James...The name was an ice water bath over the tender flicker of hope in his heart. Potter! Why did that simpering idiot Potter always have to ruin everything! Snape balled his hands into fists. No matter how hard he tried, no matter how good he was, some things never changed!

Epilogue

The officers at the 4077th never saw Severus Snape again.

Colonel Flagg's symptomatology, along with its equally compelling alterations in physiognomy, was attributed to extreme hormonal imbalances precipitated by combat fatigue—at least that was the official psychiatric diagnosis, and if Dr. Pierce thought otherwise, for once, he kept his opinions to himself. Flagg eventually recovered from his strange affliction but not before Dr. Sidney Freedman sent him to a sanitarium in Tokyo.

Much as Severus had suspected, there was no record of Inflecto Contra in the library's archives. Although never able to replicate it, by his sixth year, he did refine another defensive charm, one spectacular in the depth of trauma it inflicted: Sectumsempra.

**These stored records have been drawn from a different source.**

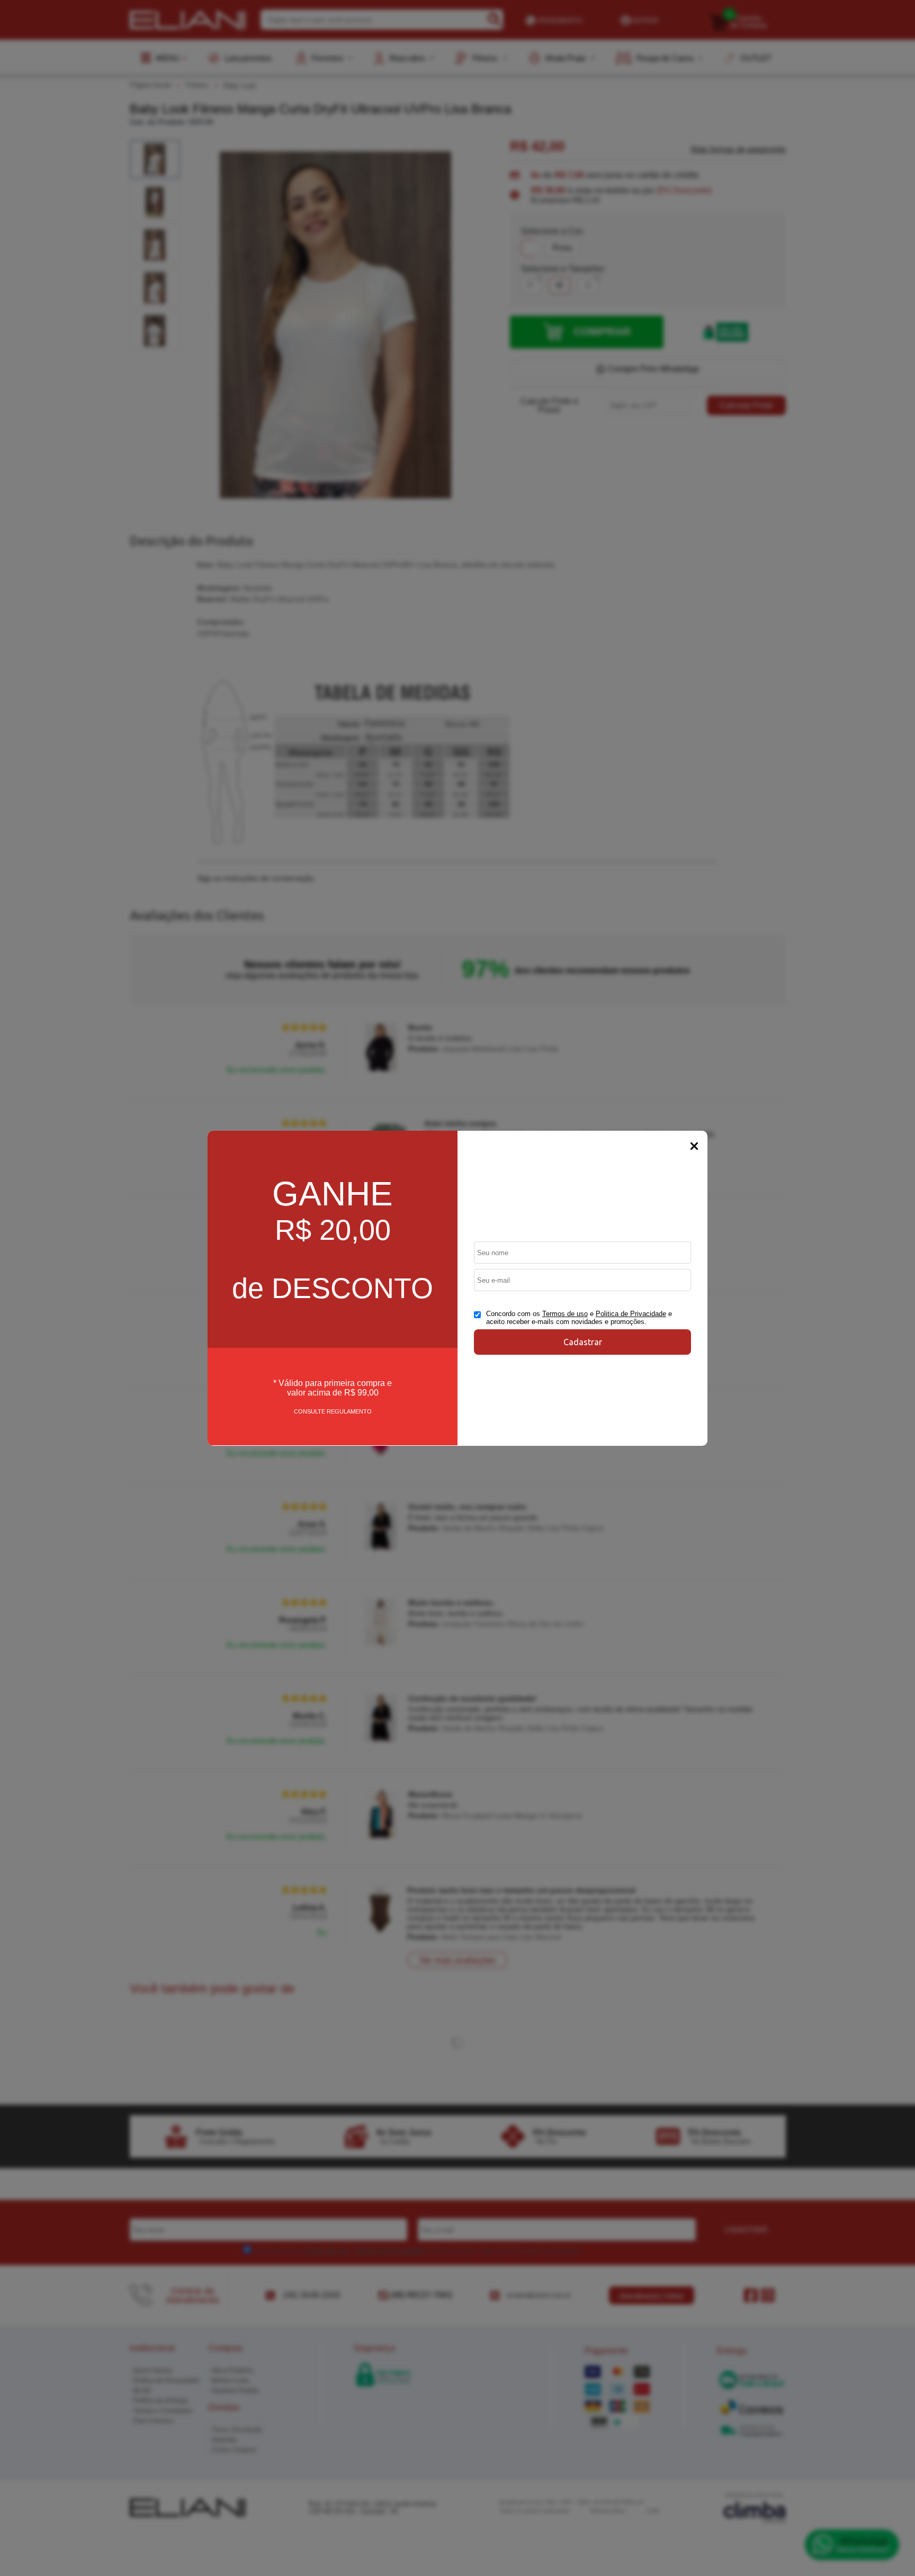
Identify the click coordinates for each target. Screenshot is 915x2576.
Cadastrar (582, 1342)
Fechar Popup (694, 1146)
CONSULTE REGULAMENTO (333, 1411)
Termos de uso (565, 1314)
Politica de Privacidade (631, 1314)
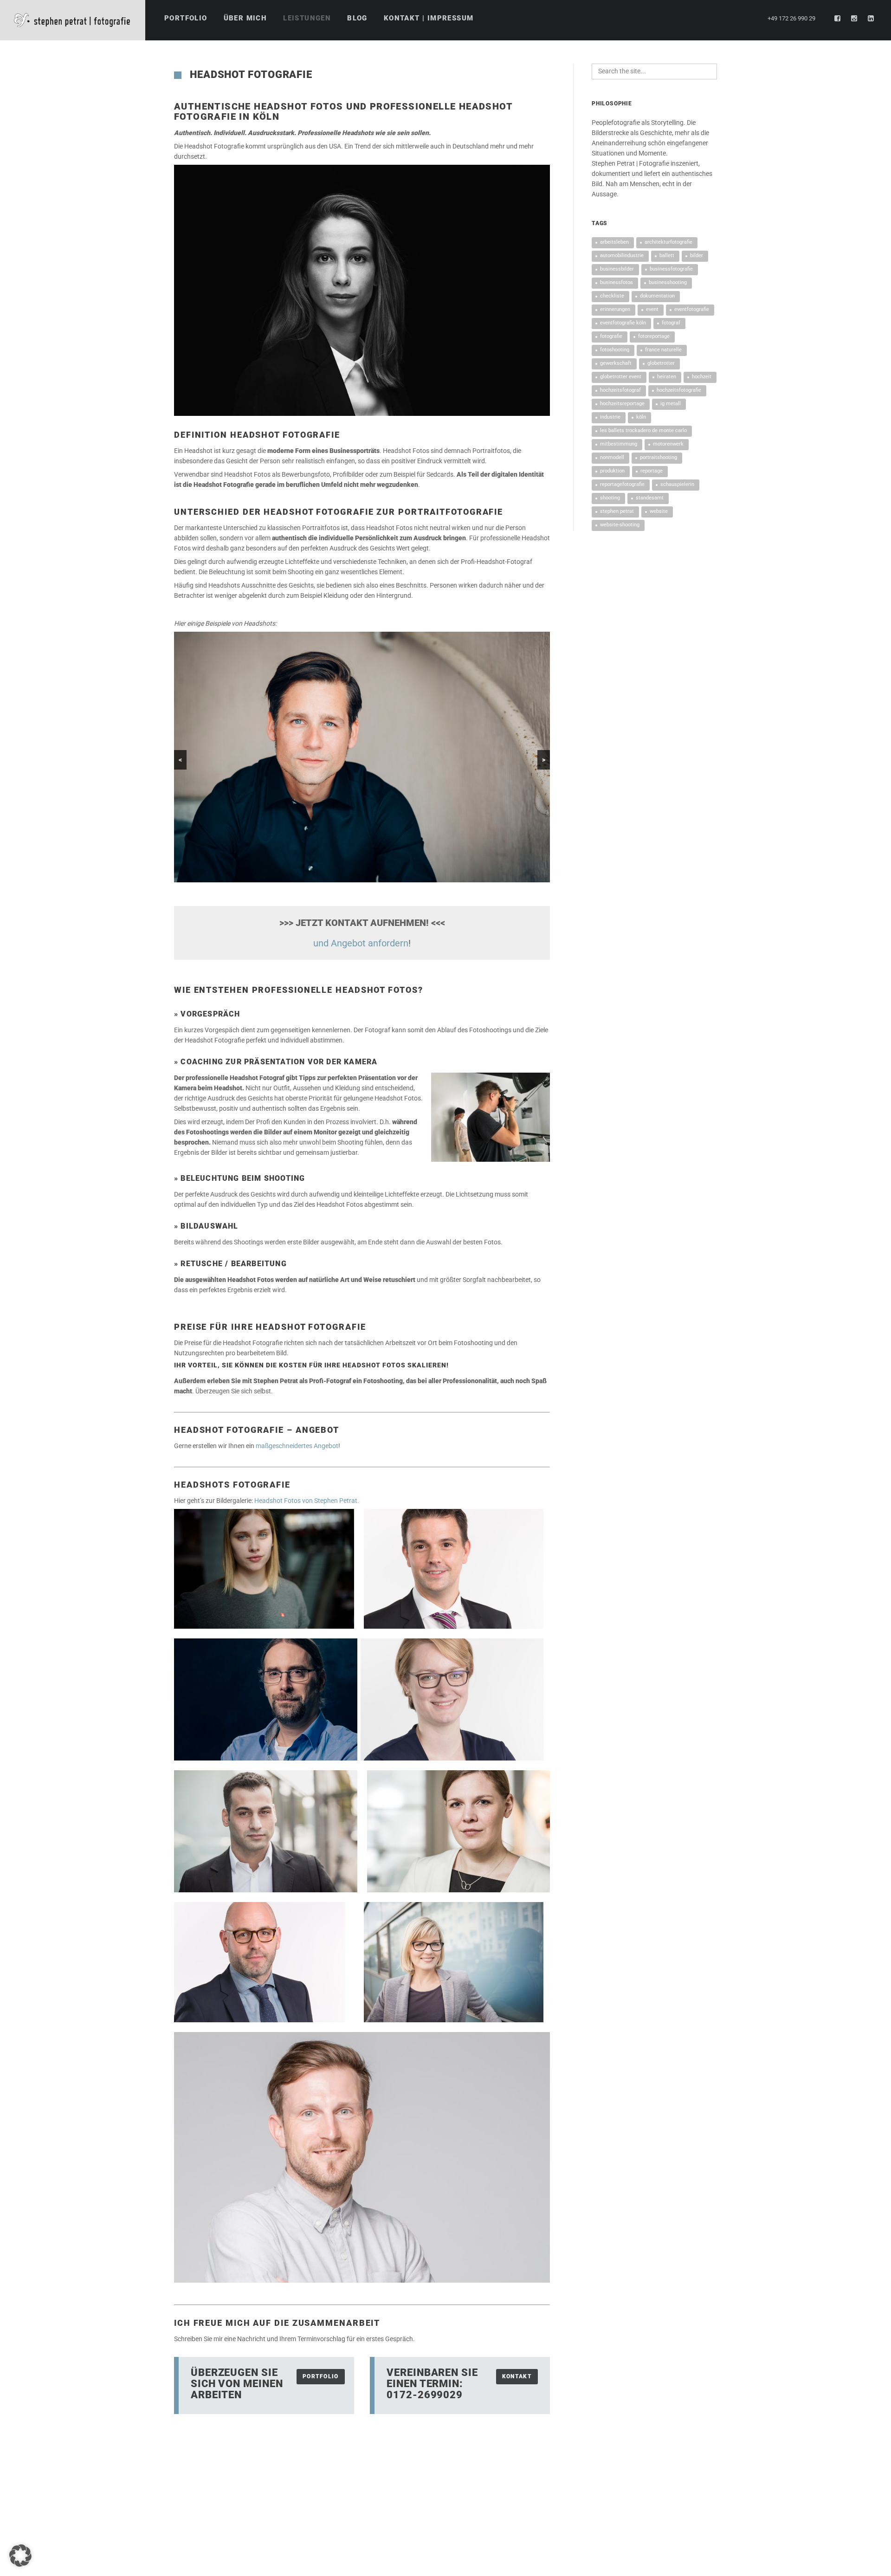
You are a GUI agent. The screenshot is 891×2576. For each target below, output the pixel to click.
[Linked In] (871, 18)
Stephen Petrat (617, 511)
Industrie (610, 417)
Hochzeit (701, 377)
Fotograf (671, 323)
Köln (641, 417)
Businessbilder (617, 269)
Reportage (651, 471)
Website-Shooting (619, 525)
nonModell (612, 457)
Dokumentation (657, 296)
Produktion (612, 471)
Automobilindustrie (622, 255)
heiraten (666, 377)
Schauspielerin (677, 484)
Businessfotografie (671, 269)
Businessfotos (616, 282)
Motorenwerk (668, 444)
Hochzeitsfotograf (620, 390)
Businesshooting (668, 282)
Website (659, 511)
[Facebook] (837, 18)
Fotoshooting (614, 350)
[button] (20, 2555)
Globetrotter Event (620, 377)
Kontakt (517, 2376)
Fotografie (611, 336)
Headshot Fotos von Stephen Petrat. (306, 1500)
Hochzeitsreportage (622, 404)
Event (652, 309)
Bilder (696, 255)
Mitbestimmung (618, 444)
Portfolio (321, 2376)
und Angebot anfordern (360, 943)
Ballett (666, 255)
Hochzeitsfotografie (679, 390)
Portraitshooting (658, 457)
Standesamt (650, 498)
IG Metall (670, 404)
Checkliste (612, 296)
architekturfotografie (668, 242)
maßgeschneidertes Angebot (297, 1446)
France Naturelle (663, 350)
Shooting (610, 498)
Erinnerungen (615, 309)
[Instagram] (854, 18)
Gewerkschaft (616, 363)
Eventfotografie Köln (623, 323)
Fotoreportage (654, 336)
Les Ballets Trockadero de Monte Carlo (643, 430)
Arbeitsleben (614, 242)
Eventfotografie (691, 309)
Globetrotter (661, 363)
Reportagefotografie (622, 484)
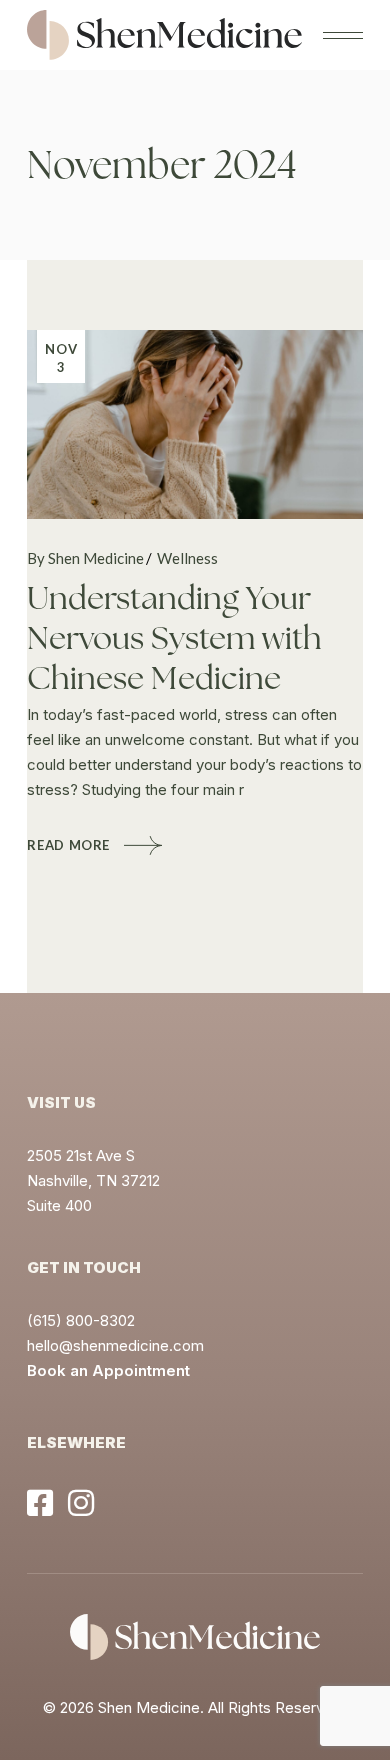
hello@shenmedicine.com (115, 1345)
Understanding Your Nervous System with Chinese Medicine (174, 638)
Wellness (187, 558)
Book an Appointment (108, 1370)
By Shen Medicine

On a blustery November day the year after that, while reading An Illustrated Companion of Muggle History, Albus found a surprising photograph. While validating a certain pupil's talent and experience, the picture also instilled in him an untold sadness (and if truth be told, more than a little dread). In it, Corporal Maxwell Q. Klinger of the 4077th M.A.S.H posed with his fellow comrades outside the hospital's main surgical tent. He wore a tattered, striped scarf and a long, dark cape, whose Slytherin House insignia was clearly visible. Sinking back into his favorite armchair, Professor Dumbledore stared at the photograph for a long time. Wind rattled the mullioned windows and in the fireplace, a log collapsed with a long serpentine hiss. "A tether to the present…Oh, Corporal Klinger, what a fool I was, thinking it was only Lily," Dumbledore murmured, his tears dripping on the book's glossy pages. "Now that the eye of war stares unflinchingly upon our world, Severus has joined an army, too. An army of sorts..." Holding the open book against his heart, shifting his gaze to the gathering storm outside the window, he said, "I only hope the part of you still living in him will prevail and send him safely home."